Pero un solo shinobi se mantenía despierto aquella noche sin estrellas, concretamente un muchacho moreno de aproximadamente diecinueve años de edad. Estaba sentado en su mullido sofá en el salón de su casa, al lado de una chimenea encendida para contrarrestar el frío de la estancia. Dicho joven aguardaba impaciente una visita nocturna y una muy importante, que lo ligaba a su oscuro pasado.
Sasuke Uchiha había regresado a la Aldea Oculta de la Hoja tras la derrota definitiva de Orochimaru, su mentor hacía ya cinco años atrás. Su corazón corrompido había vuelto a ver la luz tras años embuido de amargo odio y absoluta competitividad, sin olvidar el deseo de venganza por la muerte de su familia a manos de Itachi, el cual -recordaba aún con pesar- seguía vivo y desaparecido por algún lugar del globo junto con el Akatsuki.

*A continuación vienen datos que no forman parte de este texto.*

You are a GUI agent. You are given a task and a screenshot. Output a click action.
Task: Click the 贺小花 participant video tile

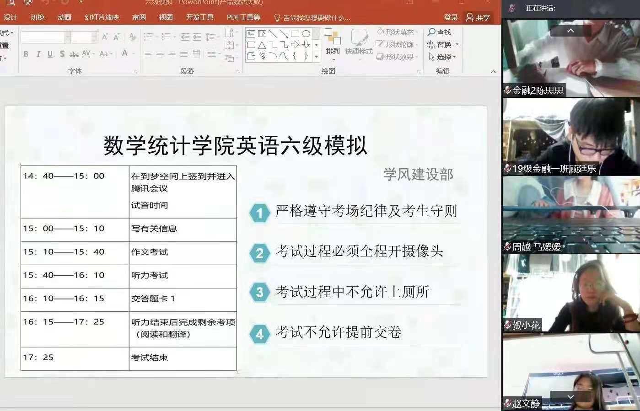click(x=570, y=294)
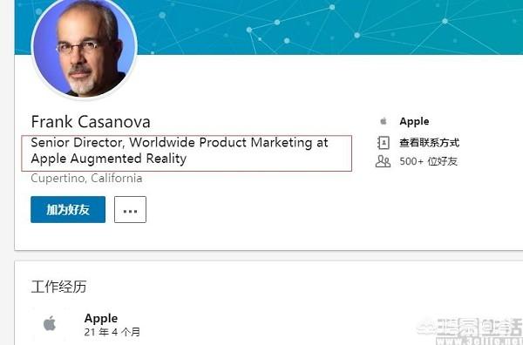
Task: Open the 查看联系方式 contact info link
Action: [x=429, y=143]
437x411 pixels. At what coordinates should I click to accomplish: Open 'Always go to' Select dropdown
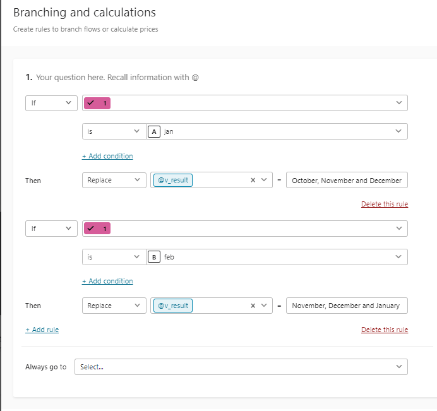[x=241, y=367]
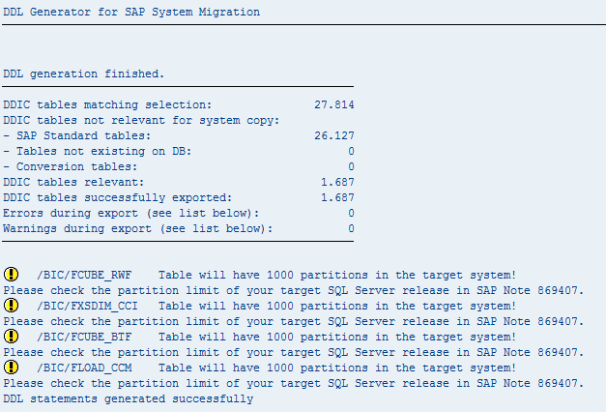
Task: Click the 'Warnings during export' line
Action: (x=179, y=228)
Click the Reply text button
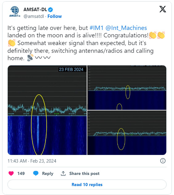This screenshot has width=174, height=195. (x=48, y=173)

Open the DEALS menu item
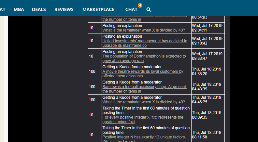[39, 9]
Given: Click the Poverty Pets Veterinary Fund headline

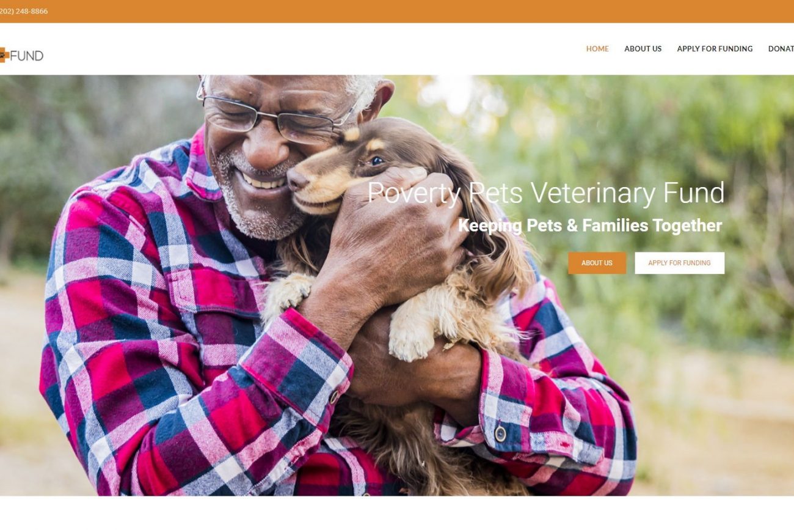Looking at the screenshot, I should pyautogui.click(x=545, y=193).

Aunque Sasuke hacía lo posible por ocultarlo, el hecho de que su hermano mayor siguiera con vida aún le dolía profundamente, pese a su notorio cambio desde la muerte de su preceptor y su vuelta a la Aldea junto a Naruto. Por ello, y a espaldas de éste y todos los demás, se había dedicado durante ciclos interminables a la búsqueda desesperada de información sobre el Akatsuki, mas nada había conseguido y ello lo había frustrado, empero, nunca desistió de su empeño. No necesitaba ya poder, pues Sasuke sabía perfectamente que, con la fuerza que poseía, ya era capaz de vencer a quien se propusiese... pero aún le faltaba algo para sentirse lleno... para estar cerca de tocar la prosperidad con los dedos y ser definitivamente feliz... y ese algo era la desaparición total de Itachi, tanto física como psíquicamente.
Cuando las fuerzas casi lo habían abandonado en uno de sus alterados intentos de encontrar información sobre su hermano, una carta de desconocida procedencia había llegado a él. Sasuke la tenía consigo y la releyó por enésima vez, tratando de averiguar qué se traería entre manos el remitente.

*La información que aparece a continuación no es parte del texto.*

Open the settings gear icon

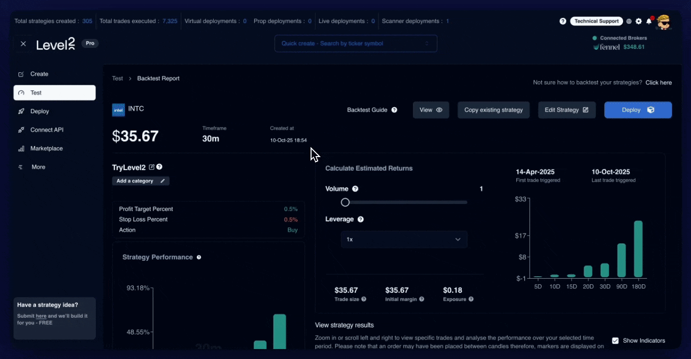[x=639, y=21]
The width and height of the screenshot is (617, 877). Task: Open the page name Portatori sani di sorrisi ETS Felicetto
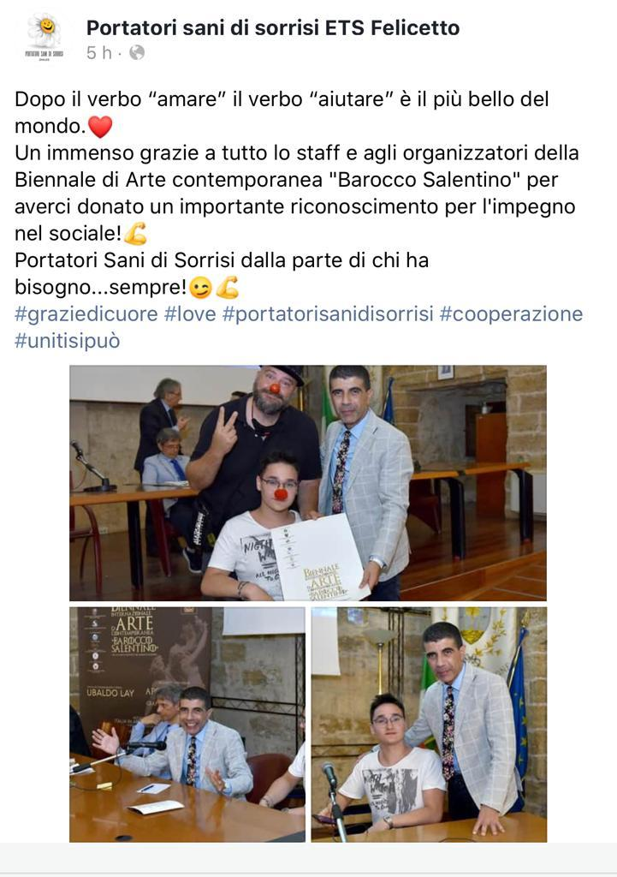coord(273,27)
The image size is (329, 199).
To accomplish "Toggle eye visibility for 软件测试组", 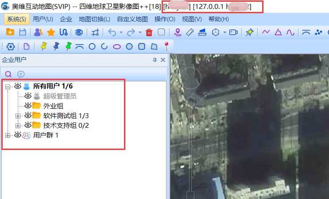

“Sasuke Uchiha. Tu labor de servir a Orochimaru ha llegado a su fin. Ahora tienes el suficiente poder como para llevar a cabo una misión de vital importancia. Por lo cual, un servidor que te quiere bien quisiera encontrarse contigo a la medianoche del sábado en tu domicilio. Es algo relacionado con tu máxima ambición, aquel a quien deseas la más ferviente muerte. Si estás de acuerdo en aceptar las condiciones, te aseguramos el mayor éxito para acabar con tu desdicha y llevar a su fin tu sufrimiento.
No faltes a la cita.”
El autor de la carta no había firmado y Sasuke cada vez se sentía más confuso. No obstante, no dudaría en acometer lo que fuera con tal de llevar a su hermano a la tumba. Esos años fuera de la Aldea y sin la gente que lo apreciaba le habían ayudado a llevar una vida mejor y se había sentido feliz en ocasiones... pero dentro de él seguía ese vacío que debía ser eliminado. Y eso solo ocurriría cuando la sangre de su hermano bañara sus manos.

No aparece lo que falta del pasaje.